━━ KUTIPAN TERPILIH ━━

Sejarah Kewajiban Puasa Umat Rasulullah SAW
Ibadah puasa tidak hanya diwajibkan kepada umat Rasulullah shallallahu ‘alaihi wasallam, tetapi juga kepada umat-umat sebelumnya. Informasi itu dengan jelas kita dapatkan dalam petikan ayat, “Sebagaimana diwajibkan atas orang-orang sebelum kamu,” (Surat Al-Baqarah ayat 183).
Di zaman Rasulullah, pensyariatan puasa mencapai puncak kematangannya. Meski demikian, sebagaimana pensyariatan ibadah lain, ibadah puasa disyariatkan secara bertahap, bukan diberikan sekaligus dengan waktu dan tata cara seperti yang kita kenal sekarang.
Ada beberapa tahapan pensyariatan di dalamnya. Tahapan itu tentu berjalan sesuai dengan hikmah, kasih sayang, dan kelembutan Allah, Zat pemberi syariat kepada hamba-Nya. Dalam kaitan ini, Syekh Khalid bin ‘Abdurrahman menyebutkan tahapan tersebut (Lihat As-Shaumu Junnatun, halaman 17):
Pertama, adanya perintah berpuasa ayyamul bidh (puasa tiga hari pada) setiap bulan hijriyah dan puasa ‘Asyura setiap tanggal 10 Muharram. Bahkan, puasa ‘Asyura sangat dianjurkan oleh Rasulullah shallallahu ‘alaihi wasallam sebagaimana riwayat Muslim (nomor 1128) dari Jabir bin Samurah.
Jabir menyebutkan, “Rasulullah shallallahu ‘alaihi wasallam memerintah kami berpuasa ‘Asyura. Beliau pun mendorong kami dan meminta kesanggupan kami menunaikannya. Namun, ketika puasa Ramadhan difardhukan, beliau tak lagi memerintah kami, tidak lagi melarang kami, dan tidak lagi meminta kesanggupan kami.”

━━━
━━ DATA TERSIMPAN ━━

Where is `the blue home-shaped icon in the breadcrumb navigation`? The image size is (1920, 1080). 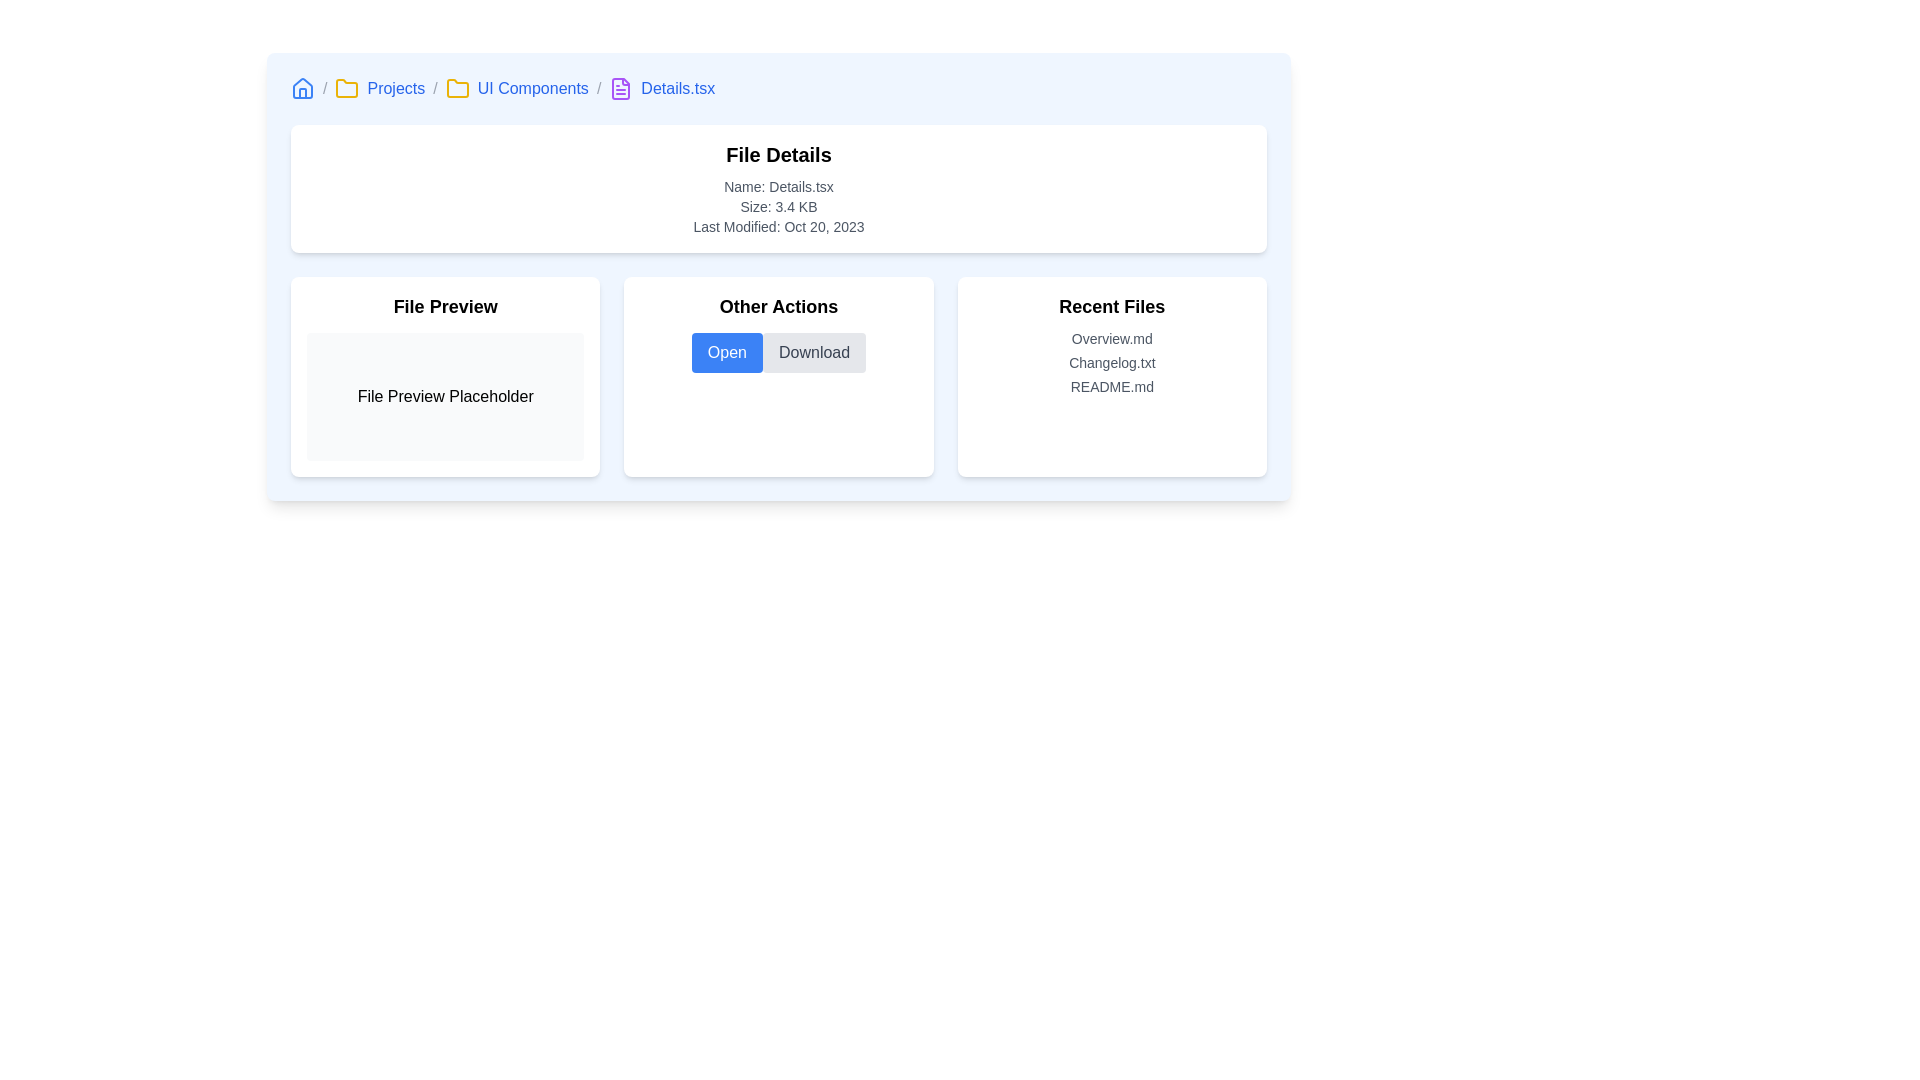 the blue home-shaped icon in the breadcrumb navigation is located at coordinates (346, 87).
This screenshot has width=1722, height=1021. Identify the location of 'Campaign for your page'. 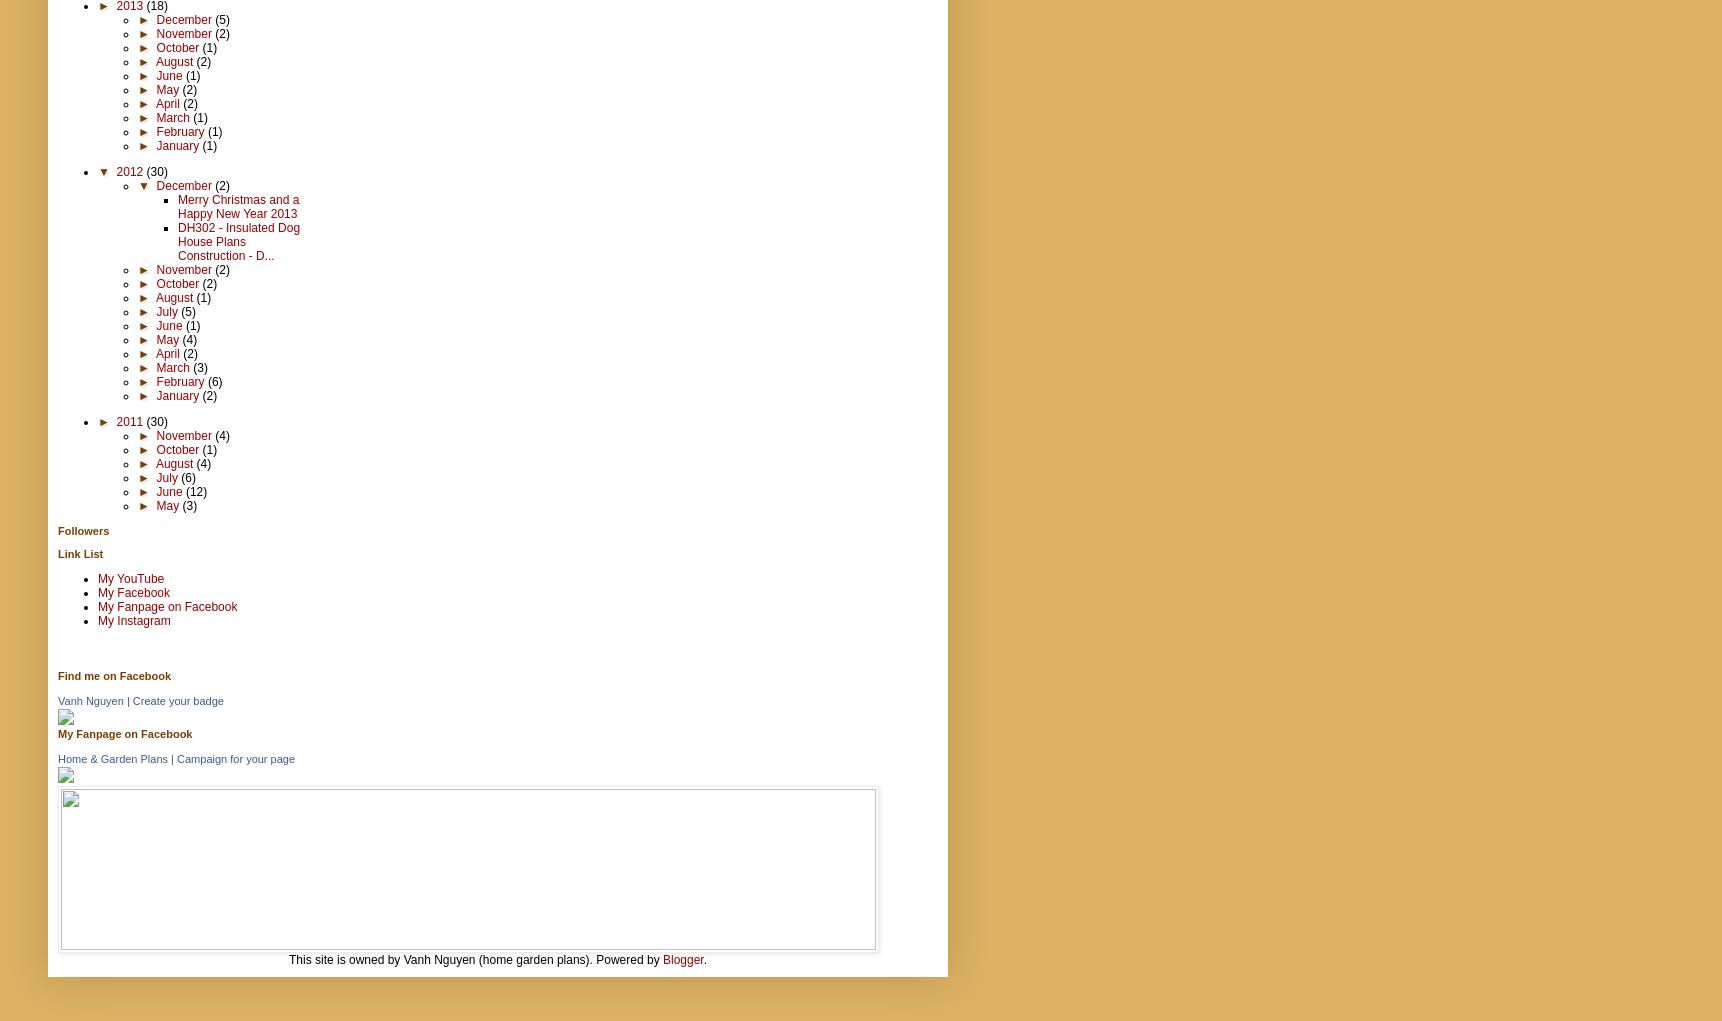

━━━

TUGAS YANG DIBERIKAN
Tulis ulang dengan lebih singkat paragraf dalam kutipan tentang sejarah puasa yang diawali "Pertama, adanya perintah". Fakta utamanya harus tetap ada. Baris-baris di atas diambil dari sumber lain.

JAWABAN TERTULIS
Tahap pertama adalah perintah puasa ayyamul bidh, yaitu tiga hari tiap bulan hijriyah, dan puasa ‘Asyura tiap 10 Muharram. Puasa ‘Asyura sangat dianjurkan Rasulullah, menurut riwayat Muslim (nomor 1128) dari Jabir bin Samurah.